Mit der Festlegung der Bundesnetzagentur sollten nun die Weichen für das Bieterverfahren um die 5G-Frequenzen und den Ausbau des Netzes endlich gestellt - und die Meinungsverschiedenheiten beseitigt werden. Doch ein Ende des Streits ist nicht in Sicht, denn noch immer sind zentrale Forderungen von Wirtschaft, Politik, Verbraucherschützern und Mobilfunkanbietern im finalen Entwurf der Bundesnetzagentur nicht berücksichtigt.
Nationales Roaming bleibt weiterhin großer Knackpunkt
So bleibt das Nationale Roaming, bei dem Netzbetreiber Wettbewerber ohne eigene Infrastruktur auf ihre Antennen lassen müssten, weiter ein großer Knackpunkt.

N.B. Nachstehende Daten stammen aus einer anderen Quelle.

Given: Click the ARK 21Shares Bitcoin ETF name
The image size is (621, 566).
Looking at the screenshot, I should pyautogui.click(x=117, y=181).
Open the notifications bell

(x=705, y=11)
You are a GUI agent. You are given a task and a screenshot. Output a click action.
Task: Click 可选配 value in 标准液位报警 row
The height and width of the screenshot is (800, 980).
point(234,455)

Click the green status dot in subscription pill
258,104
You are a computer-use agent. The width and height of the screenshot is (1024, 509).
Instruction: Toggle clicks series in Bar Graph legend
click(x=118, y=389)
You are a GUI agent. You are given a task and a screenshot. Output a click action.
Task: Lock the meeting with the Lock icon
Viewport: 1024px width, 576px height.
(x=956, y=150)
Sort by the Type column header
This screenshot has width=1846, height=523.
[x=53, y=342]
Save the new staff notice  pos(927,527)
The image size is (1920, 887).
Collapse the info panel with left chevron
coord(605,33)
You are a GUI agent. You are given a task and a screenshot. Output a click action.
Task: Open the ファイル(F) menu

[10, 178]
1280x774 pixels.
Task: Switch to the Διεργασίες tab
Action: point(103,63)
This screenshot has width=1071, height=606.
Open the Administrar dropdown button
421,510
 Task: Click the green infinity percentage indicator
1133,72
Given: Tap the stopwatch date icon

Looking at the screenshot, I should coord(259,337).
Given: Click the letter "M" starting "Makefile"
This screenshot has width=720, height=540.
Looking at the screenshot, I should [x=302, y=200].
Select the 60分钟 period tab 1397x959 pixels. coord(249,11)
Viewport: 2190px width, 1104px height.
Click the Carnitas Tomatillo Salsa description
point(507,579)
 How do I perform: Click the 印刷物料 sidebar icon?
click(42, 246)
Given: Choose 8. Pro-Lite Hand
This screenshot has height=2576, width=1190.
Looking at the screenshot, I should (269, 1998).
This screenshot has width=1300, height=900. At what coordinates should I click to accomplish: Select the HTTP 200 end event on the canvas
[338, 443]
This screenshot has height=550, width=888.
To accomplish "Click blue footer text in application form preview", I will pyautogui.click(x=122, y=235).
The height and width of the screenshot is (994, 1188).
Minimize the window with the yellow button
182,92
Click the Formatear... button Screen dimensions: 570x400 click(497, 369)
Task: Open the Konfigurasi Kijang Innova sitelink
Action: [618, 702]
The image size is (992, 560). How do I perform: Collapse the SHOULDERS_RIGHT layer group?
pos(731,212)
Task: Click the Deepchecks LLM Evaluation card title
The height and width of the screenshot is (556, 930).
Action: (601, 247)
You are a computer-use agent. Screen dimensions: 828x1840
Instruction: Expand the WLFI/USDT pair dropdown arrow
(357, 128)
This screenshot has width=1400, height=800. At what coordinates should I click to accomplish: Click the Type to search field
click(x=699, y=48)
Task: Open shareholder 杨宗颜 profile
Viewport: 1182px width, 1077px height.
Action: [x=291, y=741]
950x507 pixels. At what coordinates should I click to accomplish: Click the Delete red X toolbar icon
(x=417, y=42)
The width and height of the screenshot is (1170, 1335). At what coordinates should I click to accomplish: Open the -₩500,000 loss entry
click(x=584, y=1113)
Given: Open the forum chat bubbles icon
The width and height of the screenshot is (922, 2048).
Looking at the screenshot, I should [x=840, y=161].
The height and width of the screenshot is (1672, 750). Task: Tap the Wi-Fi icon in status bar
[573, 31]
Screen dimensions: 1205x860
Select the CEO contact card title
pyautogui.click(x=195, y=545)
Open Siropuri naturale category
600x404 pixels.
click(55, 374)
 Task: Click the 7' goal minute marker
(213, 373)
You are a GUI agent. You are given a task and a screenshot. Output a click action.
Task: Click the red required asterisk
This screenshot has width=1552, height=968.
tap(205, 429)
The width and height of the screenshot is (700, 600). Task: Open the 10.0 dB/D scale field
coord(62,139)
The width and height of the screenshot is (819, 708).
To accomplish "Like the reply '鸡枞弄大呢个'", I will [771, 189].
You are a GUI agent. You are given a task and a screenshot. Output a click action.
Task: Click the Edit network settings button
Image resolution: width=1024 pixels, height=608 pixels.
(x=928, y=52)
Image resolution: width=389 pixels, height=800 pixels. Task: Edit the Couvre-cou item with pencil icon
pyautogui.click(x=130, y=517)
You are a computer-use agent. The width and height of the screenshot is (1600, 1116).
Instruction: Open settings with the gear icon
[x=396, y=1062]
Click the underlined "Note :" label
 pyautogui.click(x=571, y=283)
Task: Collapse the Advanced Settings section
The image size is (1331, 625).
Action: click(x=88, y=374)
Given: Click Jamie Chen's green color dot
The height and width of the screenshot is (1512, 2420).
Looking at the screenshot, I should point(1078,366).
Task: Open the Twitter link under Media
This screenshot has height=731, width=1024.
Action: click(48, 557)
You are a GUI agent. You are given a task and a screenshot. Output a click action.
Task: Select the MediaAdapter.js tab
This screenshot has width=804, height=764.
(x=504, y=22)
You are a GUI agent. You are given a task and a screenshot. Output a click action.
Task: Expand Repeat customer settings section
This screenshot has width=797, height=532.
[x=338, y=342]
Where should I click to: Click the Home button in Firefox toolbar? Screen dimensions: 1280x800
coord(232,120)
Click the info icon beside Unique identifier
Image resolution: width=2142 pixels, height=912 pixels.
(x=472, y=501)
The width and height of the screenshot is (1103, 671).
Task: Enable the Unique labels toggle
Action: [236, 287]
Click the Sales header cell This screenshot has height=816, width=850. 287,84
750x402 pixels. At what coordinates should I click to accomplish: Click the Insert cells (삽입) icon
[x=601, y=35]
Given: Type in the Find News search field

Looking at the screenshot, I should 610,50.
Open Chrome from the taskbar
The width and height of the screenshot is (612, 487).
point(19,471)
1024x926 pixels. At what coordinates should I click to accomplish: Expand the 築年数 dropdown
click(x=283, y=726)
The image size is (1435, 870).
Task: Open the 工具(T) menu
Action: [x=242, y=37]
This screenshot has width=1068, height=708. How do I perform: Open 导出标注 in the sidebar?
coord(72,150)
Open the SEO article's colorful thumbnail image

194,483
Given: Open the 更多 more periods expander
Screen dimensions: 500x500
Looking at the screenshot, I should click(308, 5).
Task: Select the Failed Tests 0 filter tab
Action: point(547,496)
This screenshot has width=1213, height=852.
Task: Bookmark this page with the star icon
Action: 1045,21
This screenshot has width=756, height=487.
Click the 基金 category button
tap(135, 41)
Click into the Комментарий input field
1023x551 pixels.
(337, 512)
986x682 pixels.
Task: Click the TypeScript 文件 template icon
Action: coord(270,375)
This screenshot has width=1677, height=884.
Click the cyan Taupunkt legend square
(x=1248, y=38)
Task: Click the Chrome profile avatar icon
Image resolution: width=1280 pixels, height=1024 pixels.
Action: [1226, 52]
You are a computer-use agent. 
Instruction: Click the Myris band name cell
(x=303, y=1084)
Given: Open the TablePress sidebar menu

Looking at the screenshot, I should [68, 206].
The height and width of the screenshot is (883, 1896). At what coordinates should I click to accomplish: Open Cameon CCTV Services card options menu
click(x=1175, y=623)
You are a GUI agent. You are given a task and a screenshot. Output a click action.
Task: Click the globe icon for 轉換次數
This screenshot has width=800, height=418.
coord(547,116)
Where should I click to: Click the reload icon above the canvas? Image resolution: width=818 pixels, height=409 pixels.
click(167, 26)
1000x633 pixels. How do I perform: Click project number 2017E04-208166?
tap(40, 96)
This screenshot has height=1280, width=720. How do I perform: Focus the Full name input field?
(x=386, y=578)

Der Verbraucherzentrale Bundesverband (vzbv) sieht in dem Verfahren des flexiblen Netzwechsels im Inland die Möglichkeit, dass sich ein neuer Netzbetreiber im deutschen Mobilfunkmarkt etablieren kann und würde eine solche Entwicklung begrüßen: "So kann ein vierter Netzbetreiber in der Aufbauphase die bereits zur Verfügung stehende Infrastruktur der anderen Netzbetreiber mitnutzen." Das würde den Wettbewerb auf dem Telekommunikationsmarkt anheizen.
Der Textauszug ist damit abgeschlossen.